Mas por que decretar esta ingerência na pasta da segurança só agora? A resposta passa por alguns fatores: todos políticos e nada técnicos. A intervenção é midiática. Apesar da boa vontade e preparo das forças armadas, o combate ao crime organizado não é o metiê dos militares. Eles são ótimos e eficazes para cumprir missão, mas quem dará as ordens? Qual o conhecimento que o Exército tem sobre a realidade do tráfico de drogas, da atuação das milícias, nos morros do Rio de Janeiro? É como colocar policiais militares e civis para guarnecer as fronteiras ou enviá-los em missão de paz para outro país, por exemplo.

A forma como a intervenção foi feita e divulgada promoveu uma cisão entre as polícias e o Exército. Esqueça qualquer trabalho conjunto – isso só se dará no discurso, na prática o clima é dos piores. Não haverá cooperação. O que os militares vão tentar fazer é uma ocupação territorial e tão somente isso. Não haverá tempo hábil para desenvolver um trabalho de inteligência – este sim, capaz de conter o crime organizado.

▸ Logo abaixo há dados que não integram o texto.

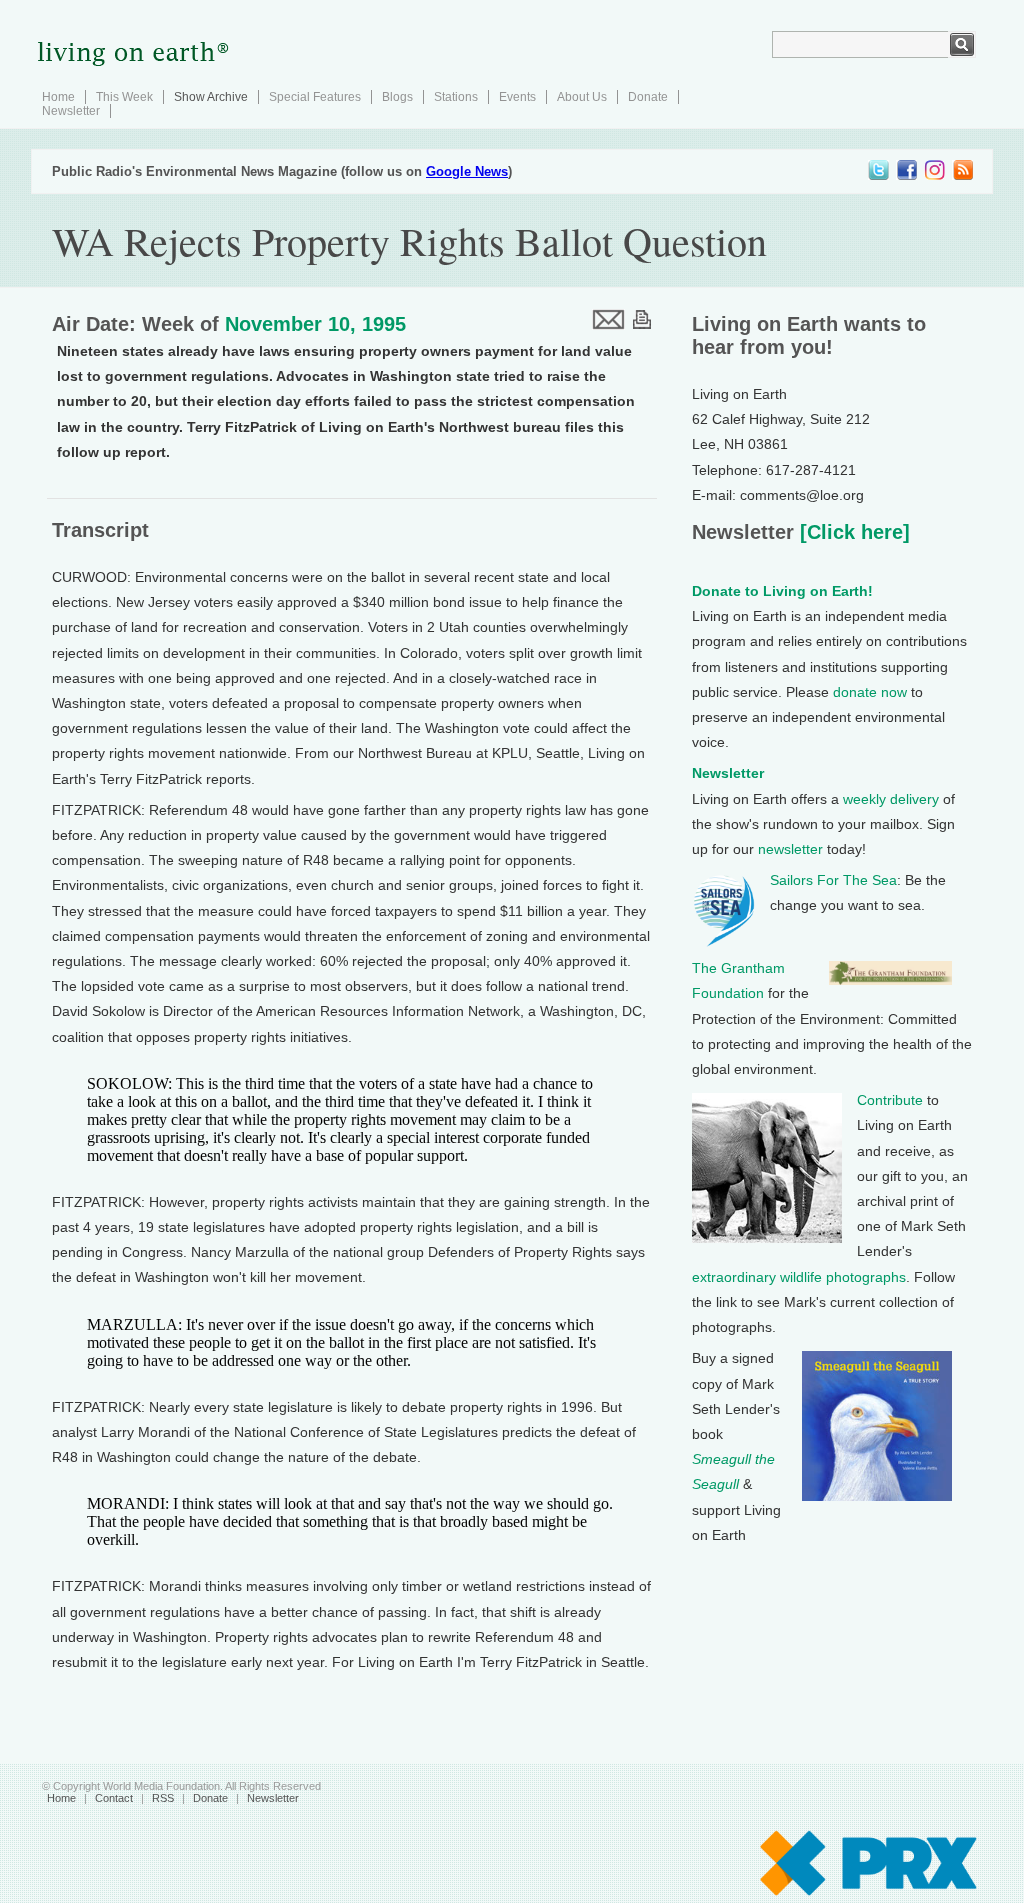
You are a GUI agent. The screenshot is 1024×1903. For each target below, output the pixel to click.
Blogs (397, 97)
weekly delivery (891, 799)
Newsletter (71, 111)
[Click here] (852, 532)
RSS (163, 1798)
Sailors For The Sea (833, 880)
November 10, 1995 (315, 324)
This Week (124, 97)
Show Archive (211, 97)
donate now (870, 692)
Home (58, 97)
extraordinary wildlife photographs (799, 1277)
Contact (114, 1798)
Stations (456, 97)
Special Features (315, 97)
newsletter (790, 849)
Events (517, 97)
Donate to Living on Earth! (782, 591)
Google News (467, 171)
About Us (582, 97)
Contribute (890, 1100)
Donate (648, 97)
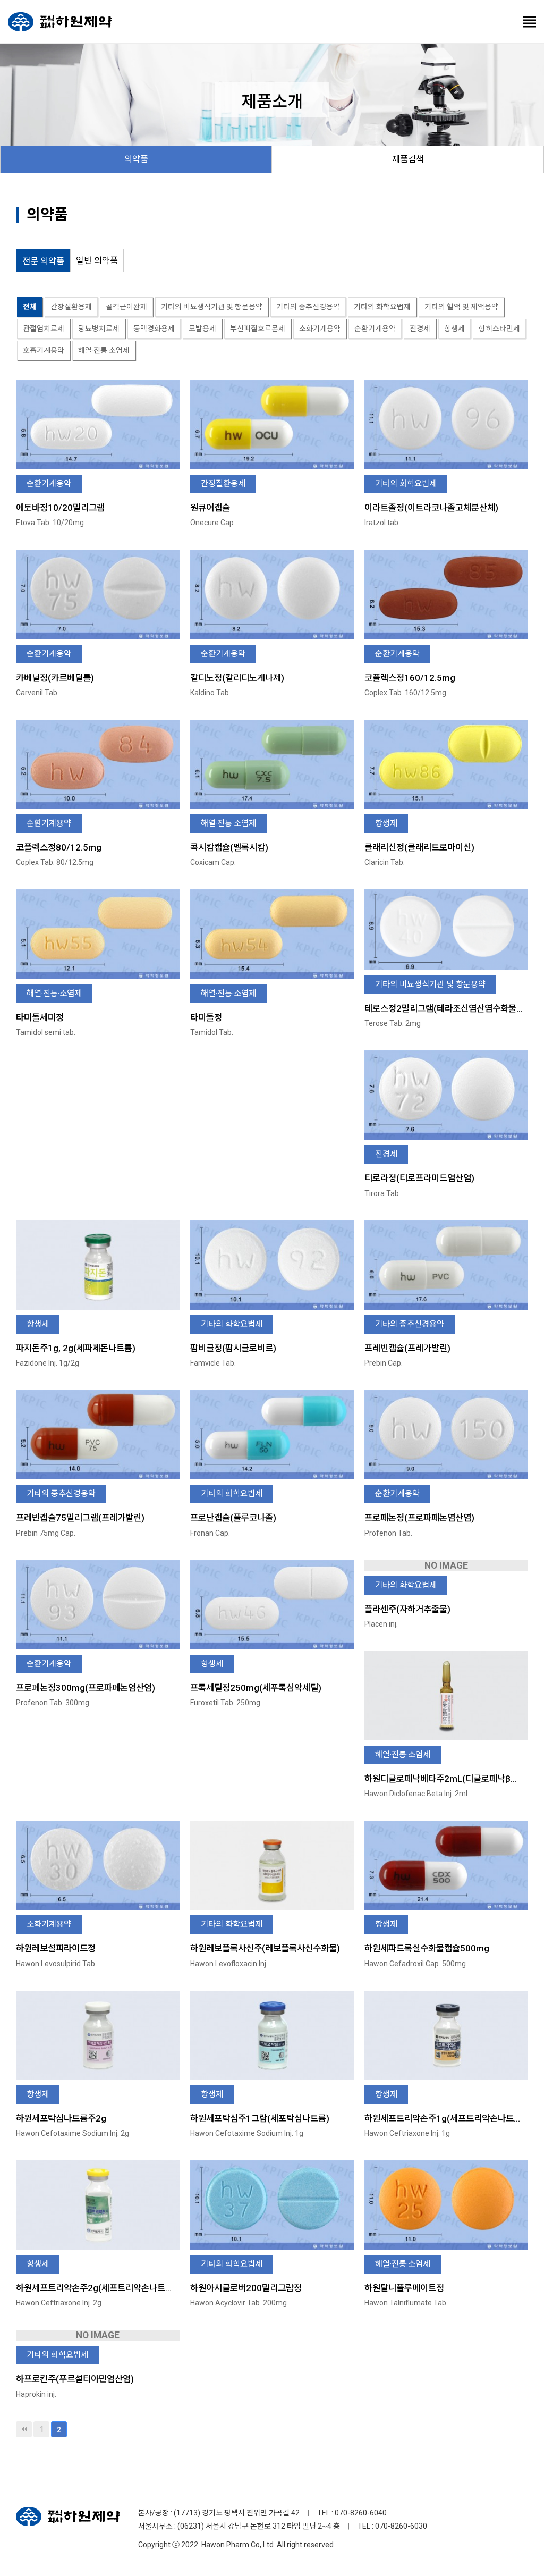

O que vamos assistir serão ações midiáticas, com pouca ou quase nenhuma ineficiência. Tanques e homens bem armados serão posicionados nas favelas, mas não vão evitar o tráfico de drogas. Centenas e centenas de pessoas passarão por revistas, mas o chefe do tráfico continuará dando as cartas do alto do morro. A milícia continuará cobrando o gatonet e o gás. E não estranhe se a polícia trombar com os militares. A corrupção policial, instalada no seio da segurança carioca, também ficará a margem dos interventores – sob a batuta do general Walter Braga Netto. Drogas e fuzis serão, certamente, apreendidos, alguns serão presos, mas nada disso vai impedir a ação do crime organizado.

Isso tudo sem falar nas consequências políticas. A intervenção suspendeu de imediato a tramitação da reforma da Previdência e, por incrível que pareça, pegou o governo Temer de surpresa. O staff do presidente acreditava ser possível votar a reforma dando um intervalo na intervenção. A saída para o governo agora é apostar num projeto Frankstein que altera alguns pontos da Previdência.

Em outras palavras, a intervenção foi um tiro no pé de Temer porque não vai resolver o caos da violência no Rio de Janeiro e impede o que era uma das poucas bandeiras do seu governo, a reforma da Previdência.